Эрни не оказалось на месте. Одеяло было сложено и убрано. Диван приведен в надлежащий вид. Уже как минимум полгода Эрни ночует в офисе, и я больше не пристаю к нему по этому поводу.
Если потертая обстановка нового холостяцкого логова в Голливуде мешает ему хорошо выспаться, то разве я имею право лезть со своими советами и настаивать, что это не так?
На моем столе меня ждала записка. Крупные, но аккуратные буквы поперек желтого листа бумаги. «Ушел к зубному.» Но я не думаю, что Эрни пошел на осмотр к Минскому по их вчерашней договоренности. Скорее всего, он сейчас осматривает офис клиента, возможно, его дом, или то любовное гнездышко, где Минский кувыркался со своей юной подружкой-аллозаврихой. На это у него уйдет как минимум час или даже больше. Значит, у меня есть время, чтобы сразу перейти к бумажной работе, которая нарастает, словно снежный ком, и грозит обрушиться на меня лавиной и окончательно похоронить мой стол под грудой исков и свидетельских показаний.
В приоткрытую дверь постучали. Я повернулся и увидел знакомое лицо (на самом деле я видел его не далее как вчера), заглядывающее из коридора.
— А Эрни здесь?
В кабинет проник запах теплой овсянки и сирени. На мгновение мой мозг оцепенел, и верх взяли инстинкты. Внезапно я обнаружил, что качаю головой, присев при этом на краешек стола, а руки сами по себе скрестились на груди.
— Его нет.
— Ох. Рада тебя видеть, Винсент, — она зашла в кабинет. На ее плече болталась сумочка а la «коллекция Шанель». Морщинки в положенных местах по-прежнему отсутствовали.

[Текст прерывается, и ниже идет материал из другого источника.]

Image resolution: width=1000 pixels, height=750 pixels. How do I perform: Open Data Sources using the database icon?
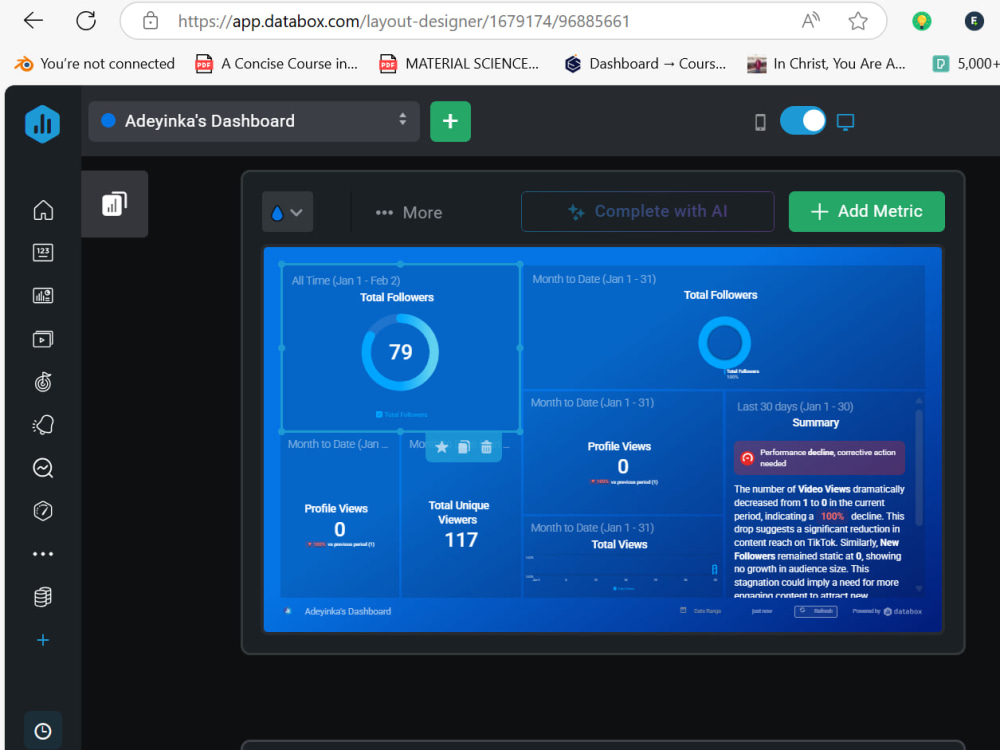pyautogui.click(x=43, y=596)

— И я рад тебя видеть, Луиза.
Мы натянуто улыбнулись друг другу.
— Как твой новый муж? Терренс, его так, кажется, зовут?
— Террелл.
— Ой, прости. Террелл. Ну и как у него дела?
— Ну, учитывая сложившиеся обстоятельства, дела у него неплохо. Вот только с дыханием проблемы.
— У ти-рексов частенько такое бывает.
— Да, к сожалению, мы этим страдаем, — кивнула она.
На минуту воцарилось молчание, и я пытался понять, не нарушаем ли мы какие-то нормы поведения или моральные установки, просто находясь в одной комнате в отсутствие Эрни.
Луиза первой прервала тишину.
— Мы ведь… то есть ты ведь…
— Не сержусь ли я на тебя?
— Да. Ты ведь не сердишься на меня?
— Нет-нет, что ты, конечно, нет, — я широко улыбнулся в подтверждение собственной искренности. По крайней мере, я надеялся, что она примет мои слова за чистую монету.
— Спасибо. Может быть, ты хочешь…
— Нет. Это только ваше дело. Я имею в виду твой развод с Эрни. Я здесь ни при чем.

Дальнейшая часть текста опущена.